La "taxe sur les CDD" proposée sous la présidence de François Hollande devait permettre d'inciter les employeurs à moins utiliser les contrats courts et mieux financer les caisses de l'Unedic avec ces contrats. Les négociations avaient échoué à cause du refus du Medef, le syndicat représentant les "patrons". Il semble qu'aujourd'hui, la ministre du Travail ne s'intéresse plus à cette piste, désormais nommée bonus-malus et toujours honnie par les syndicats patronaux. Quant au financement de Pôle-emploi, deuxième coût très onéreux du budget de l'Unedic, là non plus, rien n'est envisagé. Ne reste donc qu'à économiser sur les indemnités versées ou en modifiant les droits de certaines catégories d'allocataires.
Muriel Pénicaud a déjà indiqué où elle pensait qu'il fallait intervenir et faire cesser (ou modifier) certaines situations, trop coûteuses à son goût. D'abord sur le phénomène de la "permittence"
, soit l'enchaînement de petits contrats et de périodes d’inactivité, et les cumuls
de plus de deux ans d'une
allocation-chômage et d'un salaire.
Ensuite, le système des indemnisations dégressives a été aussi mis sur la table par la ministre, et là encore, l'effort repose seulement sur les allocataires. Une voie que dénoncent autant les représentants des employeurs que ceux des salariés : "C'est
une réforme à l’envers (…) parce qu’on part d’un objectif budgétaire pour fixer [un cadre dans lequel] on va reparamétrer l’assurance-chômage », a déploré Jean-Michel Pottier, de la "Confédération des petites et moyennes entreprises", cité par le quotidien
Le Monde. Michel Beaugas du syndicat Force Ouvrière a enfoncé le clou en déclarant :
"L’état d’esprit de l’exécutif, ce sont des économies, des économies, des économies, sur le dos des demandeurs d’emploi" et soulignant que "

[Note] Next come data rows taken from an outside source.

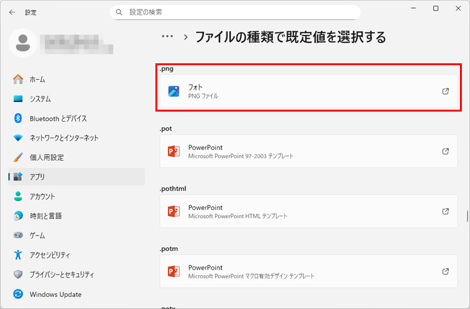Screen dimensions: 470x309
Task: Click the search box for settings
Action: [235, 12]
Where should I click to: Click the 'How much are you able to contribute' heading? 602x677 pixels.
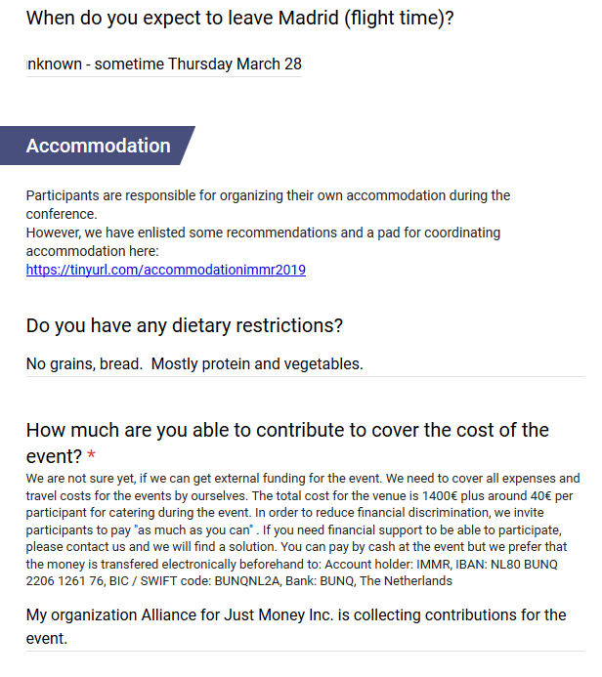point(287,430)
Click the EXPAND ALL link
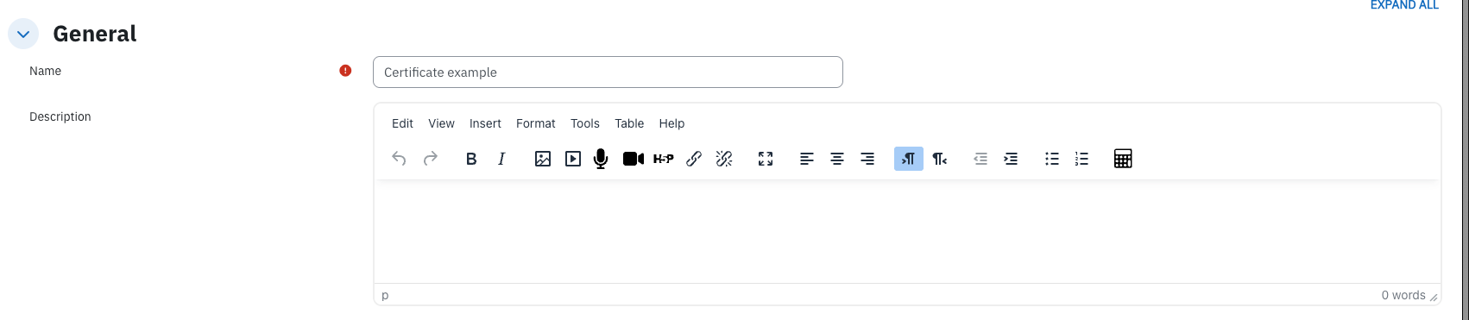The image size is (1469, 320). coord(1404,5)
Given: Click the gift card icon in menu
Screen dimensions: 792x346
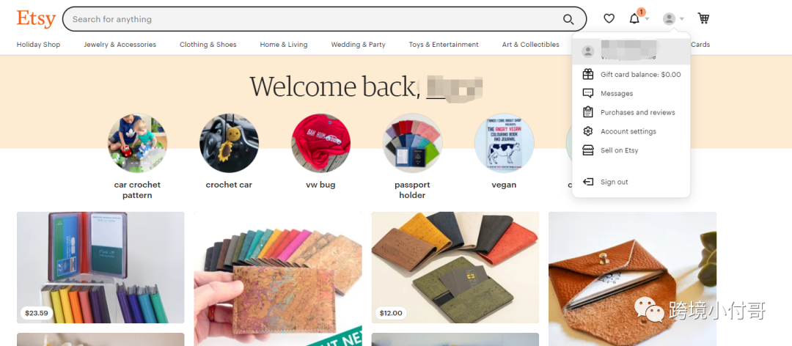Looking at the screenshot, I should (x=588, y=74).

Le bonus-malus n’apparaît pas". Pour le syndicat CFDT
, Marylise Léon dénonce un "
ministère du Travail [qui] veut remettre en cause les droits rechargeables qui seraient responsables de la précarité, ce que nous avons fortement dénoncé, car c’est totalement faux". Ce que l'UNEDIC confirme dans son rapport : les droits rechargeables ont permis d'aider à la baisse du déficit :
Explication par l'UNEDIC d'une partie de la réduction du déficit (page 43 du rapport) :
(…) Les mesures de la convention 2014 (introduction des droits rechargeables, suppressions des seuils de cumul allocation-salaire, allongement du différé d’indemnisation) et de la convention 2017 (harmonisation de modalités de calcul de l’allocation, durée maximale de droit des séniors) se traduisent par une réduction du déficit de l’Assurance chômage. Leurs impacts respectifs sont estimés à 450 et 930 M€ d’économie par an, soit 1,5 Md€ au total.

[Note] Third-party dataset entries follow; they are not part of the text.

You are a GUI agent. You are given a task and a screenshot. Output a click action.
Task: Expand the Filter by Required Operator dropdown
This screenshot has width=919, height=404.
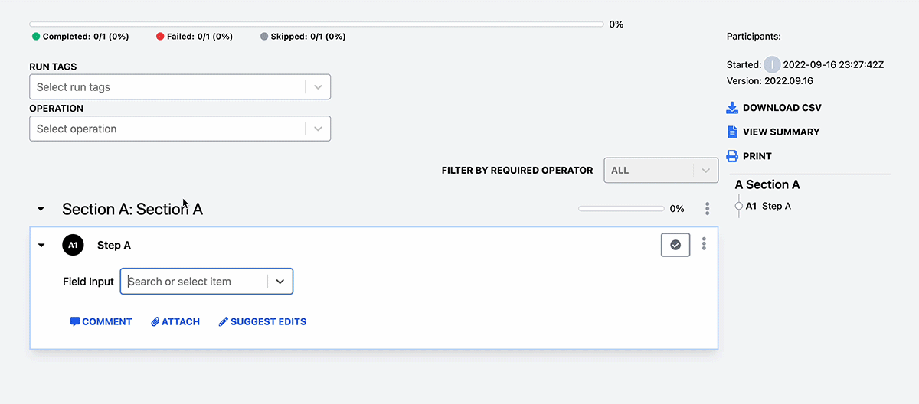click(x=662, y=171)
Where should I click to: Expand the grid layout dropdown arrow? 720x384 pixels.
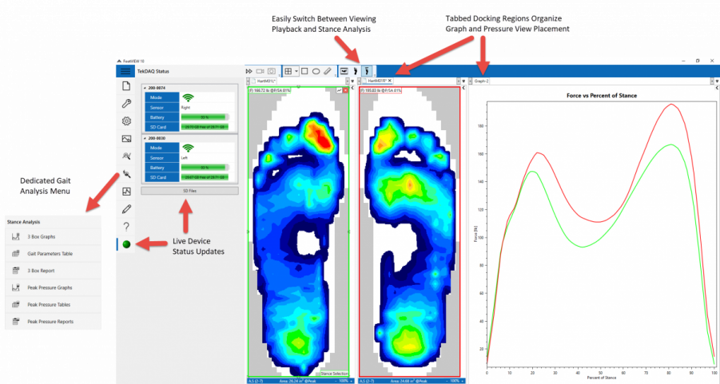tap(296, 71)
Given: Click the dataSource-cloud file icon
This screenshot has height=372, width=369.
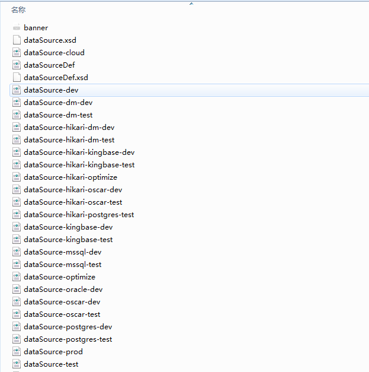Looking at the screenshot, I should (17, 53).
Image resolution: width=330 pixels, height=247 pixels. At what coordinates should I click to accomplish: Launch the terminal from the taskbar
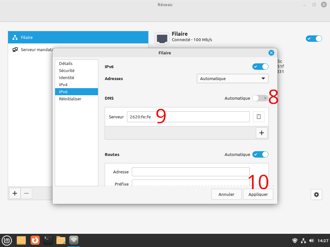point(48,240)
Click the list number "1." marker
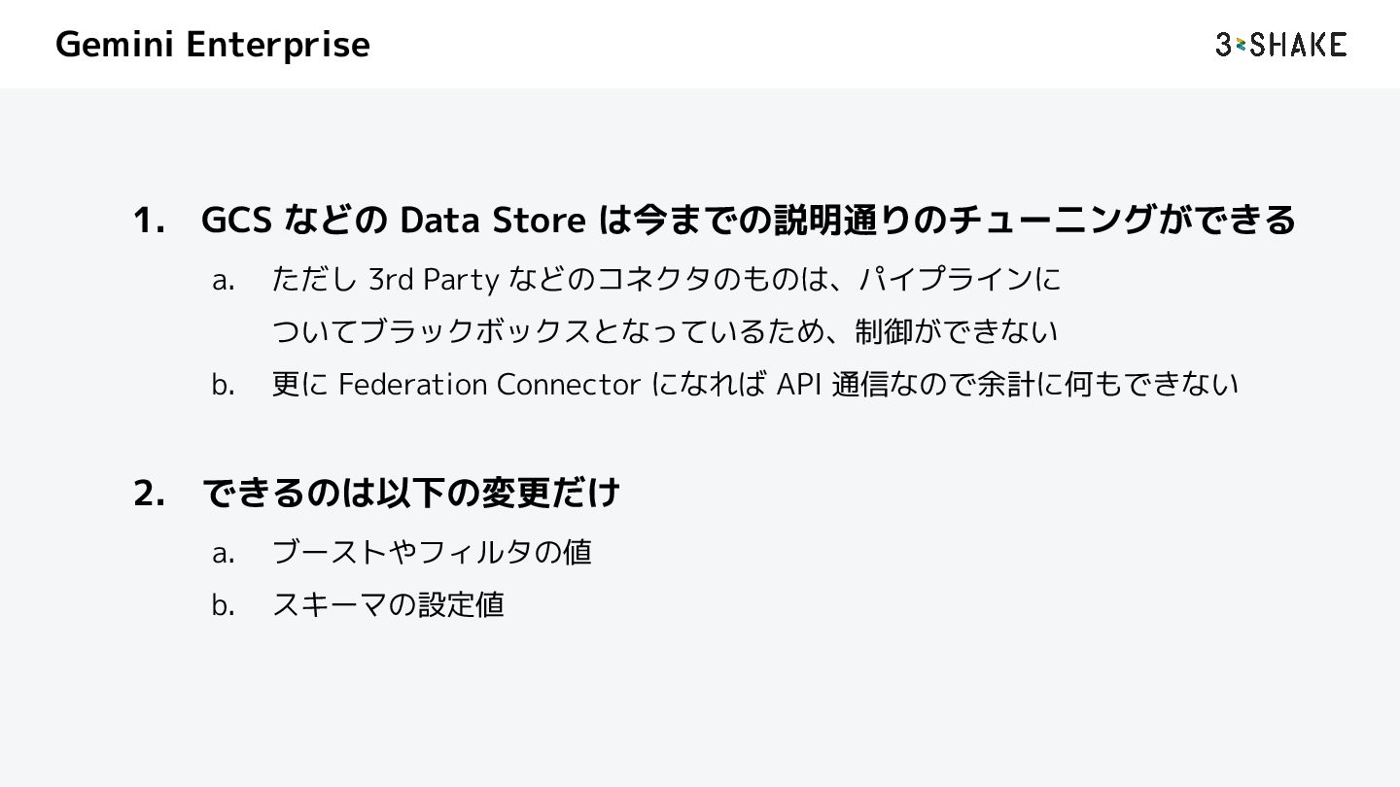Screen dimensions: 1400x787 tap(149, 221)
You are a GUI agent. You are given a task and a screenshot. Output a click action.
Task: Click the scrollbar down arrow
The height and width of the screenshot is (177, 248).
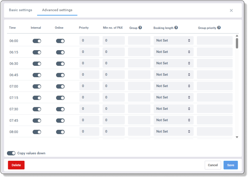tap(237, 137)
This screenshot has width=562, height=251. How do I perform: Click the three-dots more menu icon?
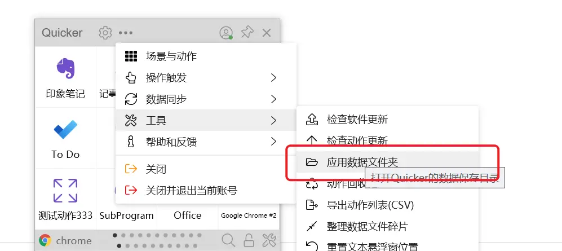126,33
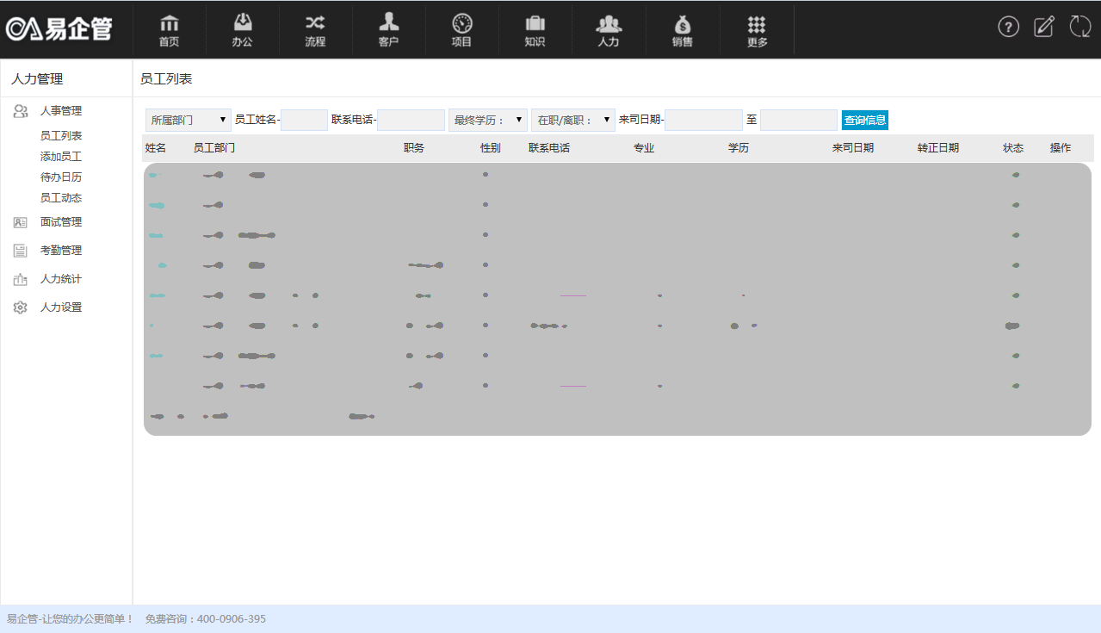Expand the 所属部门 department dropdown

[188, 120]
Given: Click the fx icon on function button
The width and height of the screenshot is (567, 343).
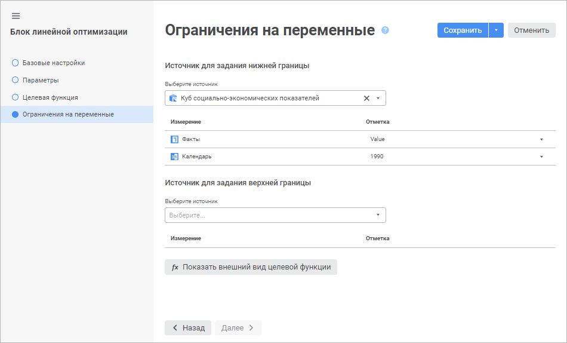Looking at the screenshot, I should coord(175,267).
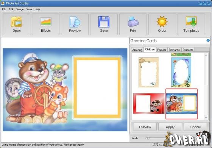This screenshot has width=212, height=148.
Task: Click the blue gem icon beside Greeting Cards
Action: [x=208, y=41]
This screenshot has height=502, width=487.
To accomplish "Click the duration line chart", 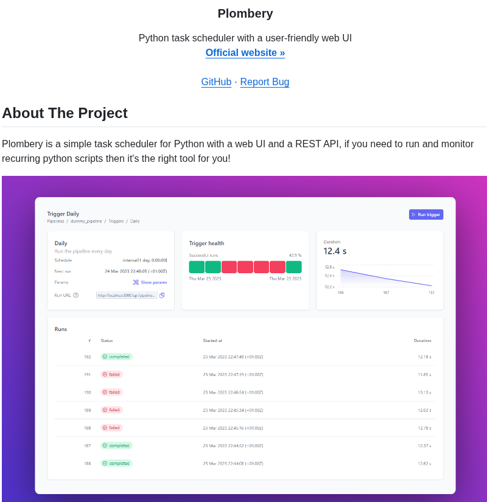I will (x=386, y=277).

Muriel Pénicaud veut une réforme de l'Unedic basée sur des économies budgétaires — qui n'ont plus lieu d'être —, mais impose que ce soit le seul cadre des indémnisations qui soit modifié. En défaveur des allocataires. Il n'est pas certain que les partenaires sociaux ou les chômeurs indemnisés acceptent facilement cette réforme qui tente de cacher ses véritables objectifs : l'abaissement des droits et des catégories de chômeurs pouvant bénéficier d'allocations. Un abaissement des droits qui peut laisser penser que c'est la disparition du système paritaire d'allocation chômage — avec la main-mise de l'Etat sur ce dernier — qui se profile. Ce qu'Emmanuel Macron avait laissé entendre vouloir faire il y a un an, pour entre autres permettre d'indemniser les démissionaires et les indépendants.